Segment Start: RECORD EXTRACTS

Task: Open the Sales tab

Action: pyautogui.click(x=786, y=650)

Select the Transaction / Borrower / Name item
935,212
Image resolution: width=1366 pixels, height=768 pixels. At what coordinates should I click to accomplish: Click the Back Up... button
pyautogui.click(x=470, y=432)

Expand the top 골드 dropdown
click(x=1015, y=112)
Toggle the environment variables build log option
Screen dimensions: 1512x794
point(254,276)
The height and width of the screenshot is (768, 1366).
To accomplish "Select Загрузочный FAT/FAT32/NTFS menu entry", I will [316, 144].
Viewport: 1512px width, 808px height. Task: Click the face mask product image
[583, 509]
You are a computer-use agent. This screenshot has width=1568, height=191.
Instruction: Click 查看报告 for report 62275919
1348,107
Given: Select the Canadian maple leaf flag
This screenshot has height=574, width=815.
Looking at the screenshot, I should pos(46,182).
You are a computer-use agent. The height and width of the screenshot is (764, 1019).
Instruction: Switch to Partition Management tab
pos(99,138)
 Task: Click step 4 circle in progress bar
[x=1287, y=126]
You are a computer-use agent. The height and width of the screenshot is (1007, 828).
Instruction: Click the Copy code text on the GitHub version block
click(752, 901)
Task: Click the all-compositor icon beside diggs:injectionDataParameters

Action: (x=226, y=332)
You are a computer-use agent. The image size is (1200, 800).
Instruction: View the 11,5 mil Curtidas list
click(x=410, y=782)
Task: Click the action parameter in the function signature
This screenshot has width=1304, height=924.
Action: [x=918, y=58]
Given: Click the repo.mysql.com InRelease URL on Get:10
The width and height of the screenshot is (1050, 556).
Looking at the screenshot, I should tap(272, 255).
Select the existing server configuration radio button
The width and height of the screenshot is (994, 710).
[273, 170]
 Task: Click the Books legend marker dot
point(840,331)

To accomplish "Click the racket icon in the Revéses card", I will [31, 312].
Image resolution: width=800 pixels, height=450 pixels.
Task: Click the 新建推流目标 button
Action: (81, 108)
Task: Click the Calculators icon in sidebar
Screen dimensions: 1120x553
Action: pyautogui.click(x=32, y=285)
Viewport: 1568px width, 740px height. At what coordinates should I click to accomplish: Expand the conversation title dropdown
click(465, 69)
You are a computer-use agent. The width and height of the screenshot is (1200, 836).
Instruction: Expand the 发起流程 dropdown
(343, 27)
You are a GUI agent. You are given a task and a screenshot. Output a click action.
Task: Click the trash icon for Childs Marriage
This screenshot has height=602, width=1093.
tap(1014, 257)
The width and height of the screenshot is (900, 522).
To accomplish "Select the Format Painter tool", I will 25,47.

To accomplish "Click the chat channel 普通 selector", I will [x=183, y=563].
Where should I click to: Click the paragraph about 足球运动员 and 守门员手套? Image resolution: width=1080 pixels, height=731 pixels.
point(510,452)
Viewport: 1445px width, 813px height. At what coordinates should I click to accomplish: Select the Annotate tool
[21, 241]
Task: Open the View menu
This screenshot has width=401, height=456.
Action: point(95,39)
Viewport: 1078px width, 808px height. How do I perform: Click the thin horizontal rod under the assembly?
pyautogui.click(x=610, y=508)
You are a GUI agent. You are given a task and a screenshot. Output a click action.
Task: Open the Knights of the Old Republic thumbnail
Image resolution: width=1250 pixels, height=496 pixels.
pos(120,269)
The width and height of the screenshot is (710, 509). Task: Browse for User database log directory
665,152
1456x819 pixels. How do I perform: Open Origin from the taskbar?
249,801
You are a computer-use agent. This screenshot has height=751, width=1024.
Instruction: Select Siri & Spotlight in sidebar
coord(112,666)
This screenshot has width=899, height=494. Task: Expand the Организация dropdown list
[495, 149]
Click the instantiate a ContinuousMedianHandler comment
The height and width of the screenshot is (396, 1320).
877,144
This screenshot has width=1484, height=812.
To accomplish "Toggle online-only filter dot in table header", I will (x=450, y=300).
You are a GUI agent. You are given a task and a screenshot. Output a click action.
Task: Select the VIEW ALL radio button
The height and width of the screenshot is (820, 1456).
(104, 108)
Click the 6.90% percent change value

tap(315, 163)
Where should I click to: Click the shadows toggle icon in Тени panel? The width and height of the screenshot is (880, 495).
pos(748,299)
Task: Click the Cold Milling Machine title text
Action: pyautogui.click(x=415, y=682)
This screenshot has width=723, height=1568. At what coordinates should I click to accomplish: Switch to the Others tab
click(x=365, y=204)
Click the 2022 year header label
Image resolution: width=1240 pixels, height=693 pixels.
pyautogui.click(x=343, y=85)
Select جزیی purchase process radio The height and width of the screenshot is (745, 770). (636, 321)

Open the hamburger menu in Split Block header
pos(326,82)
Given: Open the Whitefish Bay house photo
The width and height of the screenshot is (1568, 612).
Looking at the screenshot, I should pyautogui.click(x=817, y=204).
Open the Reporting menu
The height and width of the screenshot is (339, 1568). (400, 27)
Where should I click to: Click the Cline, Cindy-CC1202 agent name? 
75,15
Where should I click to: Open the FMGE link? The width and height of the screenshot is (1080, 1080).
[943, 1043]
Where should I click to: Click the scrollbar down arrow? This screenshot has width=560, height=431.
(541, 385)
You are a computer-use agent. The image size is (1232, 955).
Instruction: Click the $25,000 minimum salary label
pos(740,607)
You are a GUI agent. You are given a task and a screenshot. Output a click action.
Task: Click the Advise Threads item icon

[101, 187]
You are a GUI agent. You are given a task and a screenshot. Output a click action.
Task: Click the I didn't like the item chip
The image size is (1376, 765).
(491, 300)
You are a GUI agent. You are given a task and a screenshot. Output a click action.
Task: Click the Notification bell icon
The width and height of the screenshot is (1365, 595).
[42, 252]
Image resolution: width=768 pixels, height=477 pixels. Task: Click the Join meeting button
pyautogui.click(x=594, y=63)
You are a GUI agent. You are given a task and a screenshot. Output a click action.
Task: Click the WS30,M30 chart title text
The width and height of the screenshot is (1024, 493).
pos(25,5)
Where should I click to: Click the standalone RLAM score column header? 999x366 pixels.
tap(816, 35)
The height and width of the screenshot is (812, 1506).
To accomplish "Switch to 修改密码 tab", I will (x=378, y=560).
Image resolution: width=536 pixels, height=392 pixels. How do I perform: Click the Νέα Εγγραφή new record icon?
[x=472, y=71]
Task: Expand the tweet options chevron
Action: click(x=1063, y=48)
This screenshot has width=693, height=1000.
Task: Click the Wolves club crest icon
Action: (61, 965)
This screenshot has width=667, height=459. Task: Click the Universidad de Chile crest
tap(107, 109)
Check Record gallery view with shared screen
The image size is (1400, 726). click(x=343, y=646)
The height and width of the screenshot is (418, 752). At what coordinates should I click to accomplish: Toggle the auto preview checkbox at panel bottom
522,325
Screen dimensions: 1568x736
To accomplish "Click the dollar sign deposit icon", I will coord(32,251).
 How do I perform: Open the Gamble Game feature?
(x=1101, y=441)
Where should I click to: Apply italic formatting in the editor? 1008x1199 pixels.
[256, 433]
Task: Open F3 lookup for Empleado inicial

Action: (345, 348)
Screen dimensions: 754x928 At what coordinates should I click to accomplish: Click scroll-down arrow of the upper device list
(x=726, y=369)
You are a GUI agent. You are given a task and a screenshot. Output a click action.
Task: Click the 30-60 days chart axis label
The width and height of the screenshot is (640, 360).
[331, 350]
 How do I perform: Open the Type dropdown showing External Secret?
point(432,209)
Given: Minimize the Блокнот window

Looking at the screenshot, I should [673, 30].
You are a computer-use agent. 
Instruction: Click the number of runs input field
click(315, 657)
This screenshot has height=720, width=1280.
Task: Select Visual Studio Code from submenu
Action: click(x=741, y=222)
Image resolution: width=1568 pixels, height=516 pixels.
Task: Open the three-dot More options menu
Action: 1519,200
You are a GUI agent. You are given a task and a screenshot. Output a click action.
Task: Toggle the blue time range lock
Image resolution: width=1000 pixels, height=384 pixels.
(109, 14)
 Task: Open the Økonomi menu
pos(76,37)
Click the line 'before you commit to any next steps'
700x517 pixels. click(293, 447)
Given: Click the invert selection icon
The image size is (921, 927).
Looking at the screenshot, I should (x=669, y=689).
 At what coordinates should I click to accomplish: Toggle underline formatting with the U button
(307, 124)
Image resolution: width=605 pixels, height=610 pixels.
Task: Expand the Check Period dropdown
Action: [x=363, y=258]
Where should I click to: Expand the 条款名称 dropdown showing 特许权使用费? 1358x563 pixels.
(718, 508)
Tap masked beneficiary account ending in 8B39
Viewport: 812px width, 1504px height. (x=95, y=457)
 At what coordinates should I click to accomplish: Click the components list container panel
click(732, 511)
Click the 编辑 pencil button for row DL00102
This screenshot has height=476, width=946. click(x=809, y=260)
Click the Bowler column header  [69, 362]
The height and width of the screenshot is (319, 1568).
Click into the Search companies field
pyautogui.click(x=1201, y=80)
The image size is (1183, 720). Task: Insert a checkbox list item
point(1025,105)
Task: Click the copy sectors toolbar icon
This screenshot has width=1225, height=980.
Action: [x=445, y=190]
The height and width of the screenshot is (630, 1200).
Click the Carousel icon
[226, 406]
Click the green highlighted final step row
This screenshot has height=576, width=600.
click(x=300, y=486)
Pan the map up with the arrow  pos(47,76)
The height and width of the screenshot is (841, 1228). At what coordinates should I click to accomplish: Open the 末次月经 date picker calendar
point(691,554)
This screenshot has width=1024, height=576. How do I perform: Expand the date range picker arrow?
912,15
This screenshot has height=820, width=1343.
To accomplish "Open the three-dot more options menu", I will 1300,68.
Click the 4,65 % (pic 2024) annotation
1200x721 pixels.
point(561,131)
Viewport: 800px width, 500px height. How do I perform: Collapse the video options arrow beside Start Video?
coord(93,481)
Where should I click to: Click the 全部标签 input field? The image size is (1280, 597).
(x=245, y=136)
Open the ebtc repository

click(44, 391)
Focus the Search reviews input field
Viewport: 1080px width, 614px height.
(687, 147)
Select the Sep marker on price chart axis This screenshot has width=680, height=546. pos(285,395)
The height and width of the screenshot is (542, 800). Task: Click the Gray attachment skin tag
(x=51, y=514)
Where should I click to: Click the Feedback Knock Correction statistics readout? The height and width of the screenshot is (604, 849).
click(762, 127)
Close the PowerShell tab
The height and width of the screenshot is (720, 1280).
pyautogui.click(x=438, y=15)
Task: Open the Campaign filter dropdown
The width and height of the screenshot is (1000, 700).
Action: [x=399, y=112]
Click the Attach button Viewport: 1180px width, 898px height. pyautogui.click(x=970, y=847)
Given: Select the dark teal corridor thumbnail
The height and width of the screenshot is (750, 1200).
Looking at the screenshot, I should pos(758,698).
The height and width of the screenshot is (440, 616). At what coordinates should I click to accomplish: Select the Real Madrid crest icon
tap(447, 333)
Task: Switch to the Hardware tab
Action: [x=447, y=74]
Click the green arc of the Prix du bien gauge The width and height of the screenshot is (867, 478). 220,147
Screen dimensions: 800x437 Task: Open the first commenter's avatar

Segment End: RECORD EXTRACTS

● WHAT IS REQUIRED:
Set down, exactly as they appear above, all lines from the one that has "Instruction: Expand the 发起流程 dropdown" down to the one that has "Task: Select the VIEW ALL radio button", including those two and no others.

● EXERCISE RESPONSE:
Instruction: Expand the 发起流程 dropdown
(343, 27)
You are a GUI agent. You are given a task and a screenshot. Output a click action.
Task: Click the trash icon for Childs Marriage
This screenshot has height=602, width=1093.
tap(1014, 257)
The width and height of the screenshot is (900, 522).
To accomplish "Select the Format Painter tool", I will 25,47.

To accomplish "Click the chat channel 普通 selector", I will [x=183, y=563].
Where should I click to: Click the paragraph about 足球运动员 and 守门员手套? Image resolution: width=1080 pixels, height=731 pixels.
point(510,452)
Viewport: 1445px width, 813px height. At what coordinates should I click to accomplish: Select the Annotate tool
[21, 241]
Task: Open the View menu
This screenshot has width=401, height=456.
Action: point(95,39)
Viewport: 1078px width, 808px height. How do I perform: Click the thin horizontal rod under the assembly?
pyautogui.click(x=610, y=508)
You are a GUI agent. You are given a task and a screenshot. Output a click action.
Task: Open the Knights of the Old Republic thumbnail
Image resolution: width=1250 pixels, height=496 pixels.
pos(120,269)
The width and height of the screenshot is (710, 509). Task: Browse for User database log directory
665,152
1456x819 pixels. How do I perform: Open Origin from the taskbar?
249,801
You are a computer-use agent. This screenshot has height=751, width=1024.
Instruction: Select Siri & Spotlight in sidebar
coord(112,666)
This screenshot has width=899, height=494. Task: Expand the Организация dropdown list
[495, 149]
Click the instantiate a ContinuousMedianHandler comment
The height and width of the screenshot is (396, 1320).
877,144
This screenshot has width=1484, height=812.
To accomplish "Toggle online-only filter dot in table header", I will (x=450, y=300).
You are a GUI agent. You are given a task and a screenshot. Output a click action.
Task: Select the VIEW ALL radio button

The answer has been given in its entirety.